Source data:

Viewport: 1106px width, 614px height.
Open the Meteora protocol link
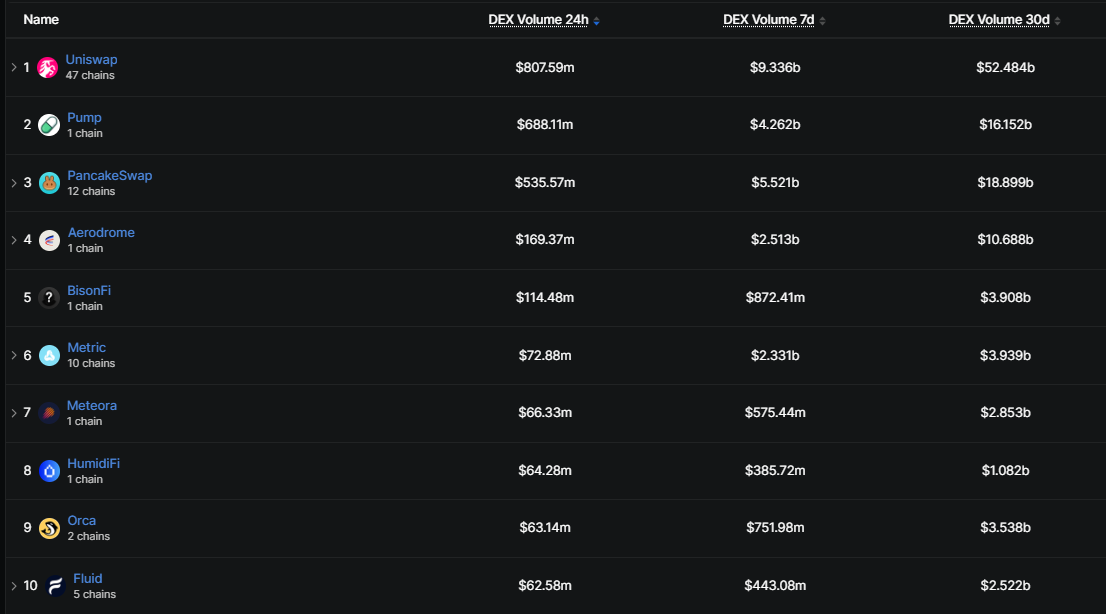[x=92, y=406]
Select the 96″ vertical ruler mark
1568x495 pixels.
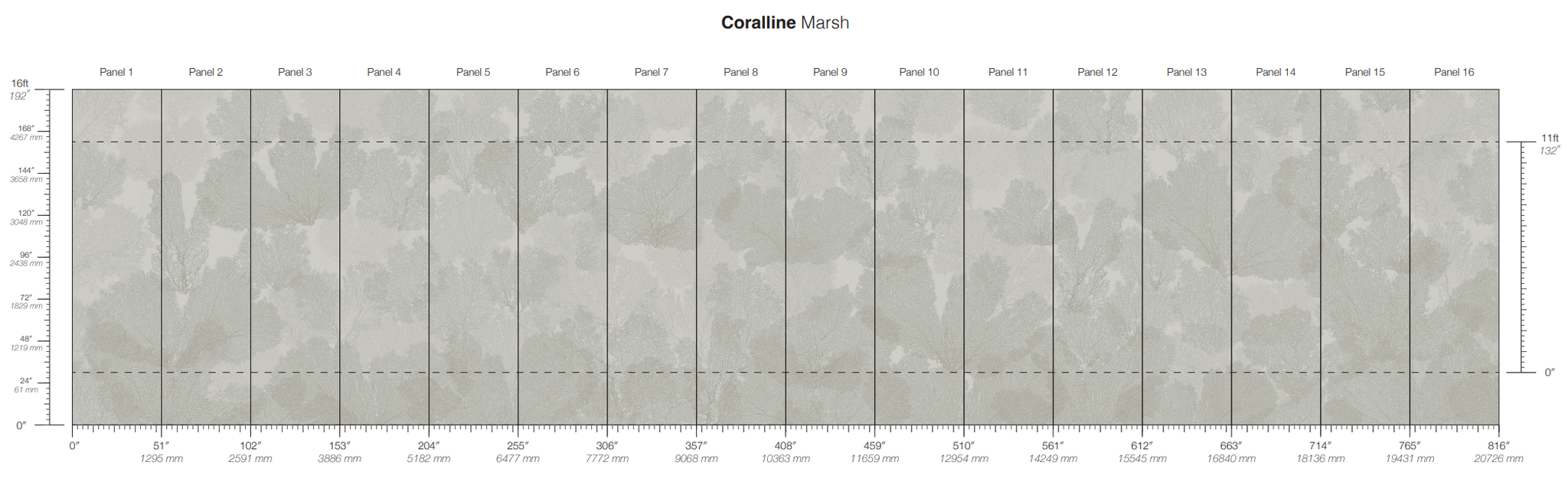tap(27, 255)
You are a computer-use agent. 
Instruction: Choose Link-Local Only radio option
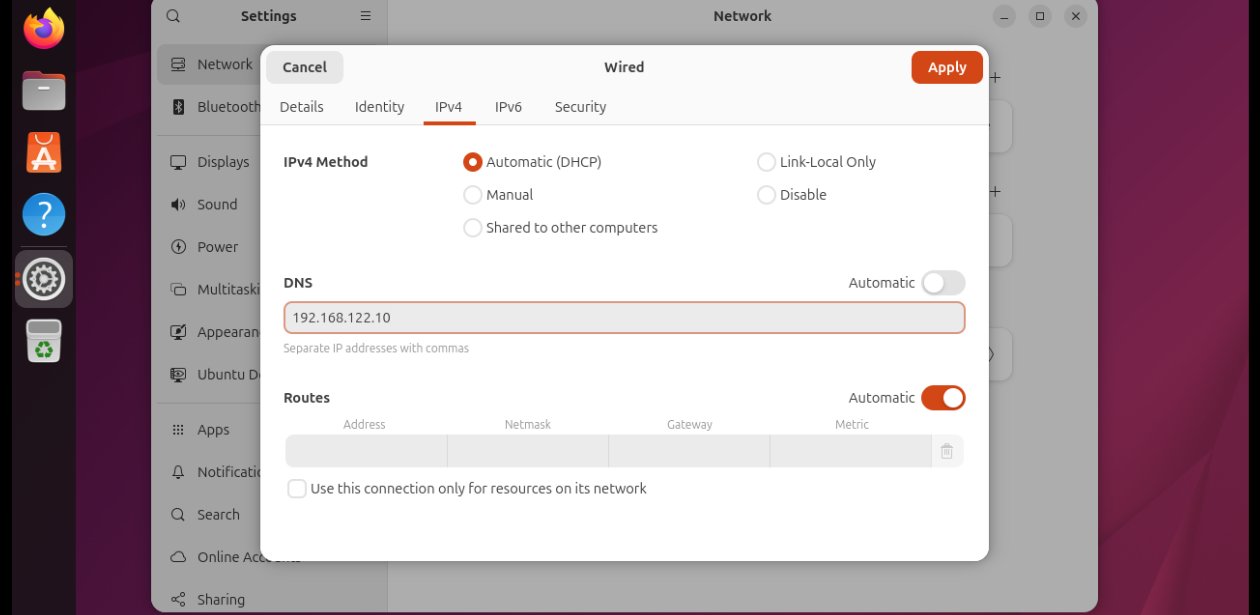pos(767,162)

What to do:
Line for line, restate the data above and omit every picture.

Response area:
Viewport: 1106px width, 614px height.
Open the Meteora protocol link
[x=92, y=406]
Select the 96″ vertical ruler mark
1568x495 pixels.
tap(27, 255)
You are a computer-use agent. 
Instruction: Choose Link-Local Only radio option
pos(767,162)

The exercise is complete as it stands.